Графиня, по обыкновению громко беседуя с богом, перекрестилась и быстро зашагала в приютские комнаты.
— Генерал, вы говорили о прибавке на пищу? — тихо спросила Катерина Александровна.
— Копейку прибавили на человека в день, — так же тихо ответил Свищов. — Что делать, что делать, мы не в своем уме…
Он опять повертел пальцами около лба и, присоединившись к графине, сказал ей что-то на ухо.
— Ах да! — обернулась она к Катерине Александровне, — вам прибавляется восемь рублей жалования за уроки.
Катерина Александровна молча поклонилась.
— Пожалуйста, только русский язык, закон божий, больше ничего, никаких астрономий не надо! — отрывисто проговорила графиня. — Закладка когда? — обернулась она к архитектору.
— Я думаю, весной, — ответил он.
— Ах, нет!

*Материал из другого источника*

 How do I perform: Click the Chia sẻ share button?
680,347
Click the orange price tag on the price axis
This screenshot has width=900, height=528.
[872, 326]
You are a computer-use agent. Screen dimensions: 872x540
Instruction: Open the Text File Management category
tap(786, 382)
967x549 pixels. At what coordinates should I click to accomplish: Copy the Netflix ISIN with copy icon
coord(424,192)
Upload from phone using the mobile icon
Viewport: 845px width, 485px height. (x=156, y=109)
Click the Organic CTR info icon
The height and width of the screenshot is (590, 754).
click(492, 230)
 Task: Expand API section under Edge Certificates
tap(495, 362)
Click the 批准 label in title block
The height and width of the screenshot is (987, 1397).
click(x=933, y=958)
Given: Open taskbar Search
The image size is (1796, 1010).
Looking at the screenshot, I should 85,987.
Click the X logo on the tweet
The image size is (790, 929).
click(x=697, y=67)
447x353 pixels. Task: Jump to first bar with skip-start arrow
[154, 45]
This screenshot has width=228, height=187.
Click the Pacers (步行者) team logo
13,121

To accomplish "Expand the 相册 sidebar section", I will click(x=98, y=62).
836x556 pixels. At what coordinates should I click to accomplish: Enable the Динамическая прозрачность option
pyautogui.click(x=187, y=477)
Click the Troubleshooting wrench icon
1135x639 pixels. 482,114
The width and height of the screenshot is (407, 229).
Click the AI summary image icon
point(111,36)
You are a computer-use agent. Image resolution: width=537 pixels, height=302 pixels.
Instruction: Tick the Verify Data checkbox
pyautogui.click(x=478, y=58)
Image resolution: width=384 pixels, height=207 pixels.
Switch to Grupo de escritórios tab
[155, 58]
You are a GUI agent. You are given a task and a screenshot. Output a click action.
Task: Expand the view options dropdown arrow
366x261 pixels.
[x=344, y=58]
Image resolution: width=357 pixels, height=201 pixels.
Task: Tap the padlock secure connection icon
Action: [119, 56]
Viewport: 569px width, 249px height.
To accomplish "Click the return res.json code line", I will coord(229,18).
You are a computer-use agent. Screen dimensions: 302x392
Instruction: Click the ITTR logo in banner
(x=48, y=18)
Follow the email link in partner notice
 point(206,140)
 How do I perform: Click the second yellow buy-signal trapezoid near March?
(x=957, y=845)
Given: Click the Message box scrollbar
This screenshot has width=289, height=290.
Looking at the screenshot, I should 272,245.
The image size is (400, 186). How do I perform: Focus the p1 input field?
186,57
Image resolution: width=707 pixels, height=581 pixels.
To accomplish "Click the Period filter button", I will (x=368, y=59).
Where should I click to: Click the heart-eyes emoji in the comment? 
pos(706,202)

Я слаба, я могу умереть, — отрывисто произнесла она. — Без меня ничего не сделают. Заложите теперь, строить начнете весной… В будущее воскресенье закладка… Ну, прощайте, дети. Бог даст, через год у вас будет своя церковь… Господи, пошли нам силы, сподоби нас…
Сгорбившись и переплетая ногами, графиня в сопровождении своей свиты направилась к экипажу. Катерина Александровна с поникшей головой осталась в толпе детей и грустно смотрела в окно на небольшой садик.
— Душечка, Катерина Александровна, вы всех нас учить будете? — приставали к ней воспитанницы, окружив ее.
— Нет, только младших, — ответила она, встряхнув головой и как бы отгоняя печальные думы.
— Отчего же не нас? — заговорили старшие воспитанницы. — Учите и нас. У нового учителя ничего не поймешь, такой бука. Вы лучше скажите, чтобы вам позволили и нас учить…
— Погодите, погодите, все сделается, — промолвила Катерина Александровна.
— А сад-то наш вырубать будут, — печально заметила одна из девочек, глядя в окно.